Interesting, she thought to herself, holding back a smirk as she turned back to him. Unapologetically uncouth. "My name is Maria Clemsen," she said, softly. "I'm the new schoolteacher, here to instill educational as well as moral maturation into the children of the North."
"Heh." Leaning against the bar now, the man nodded to the bartender and then touched his hat. "So you're one of them, eh?"
"I don't know who you mean," she responded, sweetly.
"'Course ya do." The bartender came over with a tall class of beer, which the man grasped causally in his right hand. "Because you ain't here on Church business."
"Why, I beg your pardon!" The golden monkey was getting nervous now, sitting at her feet and staring blankly at the man's mountain lion daemon, but he insisted that she wrap the conversation up and return to the ladies before she said something she shouldn't. They both knew it was getting a bit dangerous.
"I don't buy it one bit," the man was saying, chewing his tobacco and then sipping his drink. "Married, too, I reckon?"
"Yes," she said, although she could sense her own lack of conviction in that moment, which he did, too.
"You're someone important," he continued, eyes flickering down to her lips and then back to her eyes. "I can see it in your eyes. You're not like these stupid saps."
"Everyone is important in the Authority's eyes," she simply responded, but she caught herself in a mid-smile in spite of herself. He leaned closer, amusement trickling into his eyes now.
"Right, right. Aren't we all. I also don't believe that you're married."
She raised her eyebrows at that. It felt borderline flirtatious, but Mrs. Coulter had to watch herself. Had to measure and calculate the situation.

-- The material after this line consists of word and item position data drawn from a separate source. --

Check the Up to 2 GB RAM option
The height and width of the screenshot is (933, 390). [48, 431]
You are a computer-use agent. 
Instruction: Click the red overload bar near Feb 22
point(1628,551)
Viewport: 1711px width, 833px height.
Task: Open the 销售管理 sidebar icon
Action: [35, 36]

She was aware of the golden monkey now tugging at her ankles. "But I am. I was married seventeen years ago."
"And then what?" He spat his tobacco into his cup, his daemon yawning, bored. "Nah, there's more to it. More to ya."
"I take it you aren't here for the mines, then?"
It was a fine line to walk, this back-and-forth interrogation. He didn't trust her, and she didn't trust him. And she supposed that he shouldn't. He was up to something. He might be Magisterium, or even the Resistance. His entire presence screamed Resistance, and hers screamed more than a traveling bible-preacher. But she couldn't tell what was what, and thus had to remain neutral. For now.
"I'm here every night after my shift," he simply said after a long pause, tossing a few coins on the counter and gathering up his hat. "If you're not too busy with those housewives, maybe I'll see ya around."
Her eyes followed him as he left the bar. The monkey's did, too.
We've got to watch him, he warned her.
"Indeed we too," she chuckled, taking her glass of wine and heading back to her table with new thoughts to distract her during what would be more painful conversation.